Correctness of Hive on MR3, Presto, and Impala

Jun 26, 2019 • Sungwoo Park

Introduction

Do you trust Hive? Do you trust Presto? Do you trust Impala? Do you trust your SQL system?

We usually trust popular SQL systems such as Hive, Presto, and Impala. All these systems have been battle tested in production environments for many years, which makes it reasonable to assume that typical queries (almost) always return correct results. Occasionally users find new bugs that produce wrong results, but more often than not, such a correctness bug manifests itself only on a small class of queries under special circumstances.
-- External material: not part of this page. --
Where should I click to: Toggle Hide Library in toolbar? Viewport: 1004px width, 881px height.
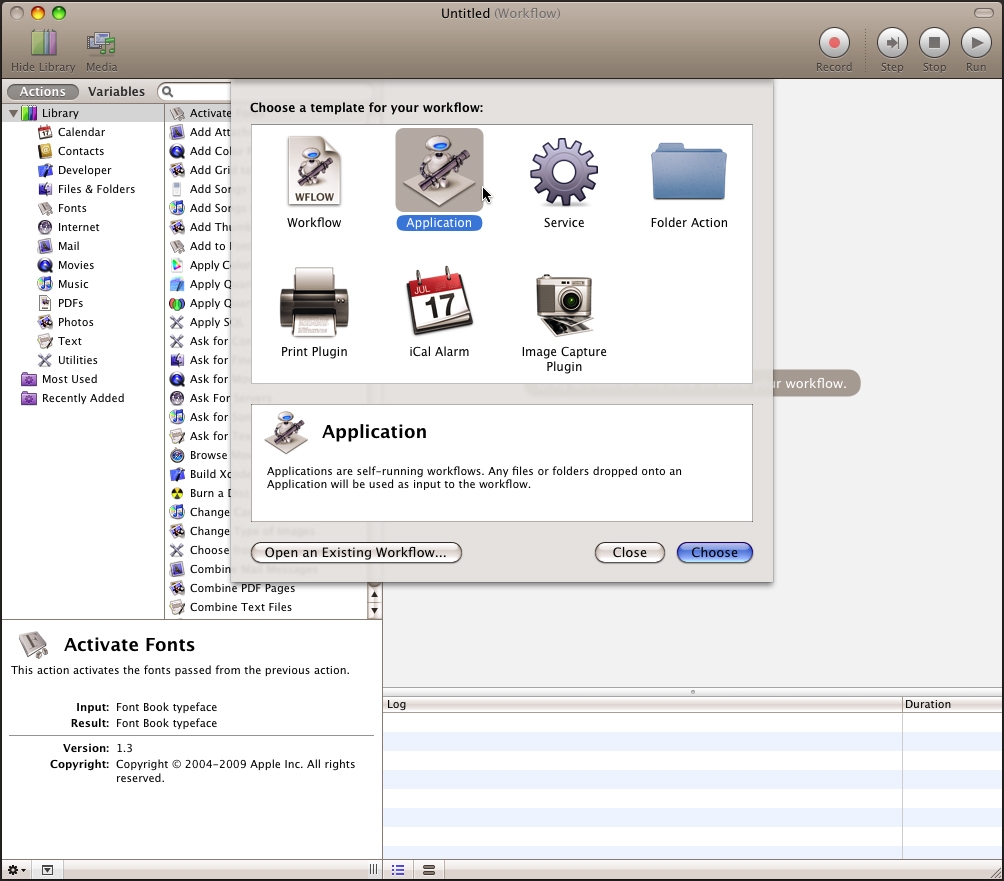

Thus the discovery of new correctness bugs is no threat at all to the soundness of such mature systems, and we keep running common queries without questioning the correctness of their results.

On the other hand, it can be a truly daunting task to manually verify the result of running a query. How can we check for correctness the result of running a complex query on a multi-terabyte dataset that would produce millions of rows if not accompanied by the LIMIT clause? It may be that even finding the correct number of rows is practically impossible, let alone the correctness of their contents, because of the sheer size of the dataset. Ironically we may be more inclined to trust our SQL system precisely because there is no formal way to verify its soundness.

Although it is hard to verify the soundness of an individual SQL system, we can compare several SQL systems together so as to gain (or lose) confidence on their correctness. For comparing three SQL systems, the idea goes as follows (which was inspired by the notion of relative soundness in the field of mathematical logic):

  • We run a query on target SQL systems using a sufficiently large dataset.
  • If all the results are identical (modulo rounding errors), all the systems are sound with an extremely high probability, i.e., they return a correct answer to the query.
  • If only two systems agree on the result, the remaining system is unsound with an extremely high probability, i.e., it returns a wrong answer to the query.
  • If all the systems differ in the result, we cannot draw any conclusion about their soundness – either all of them are unsound, or only one of them is sound.

The rationale is that all the systems under comparison have been developed independently of each other. Thus, unless two systems process a query in a correct manner, the chance of accidentally producing the same result is infinitesimal. By running many separate queries, we can further gain (or lose) confidence on their correctness.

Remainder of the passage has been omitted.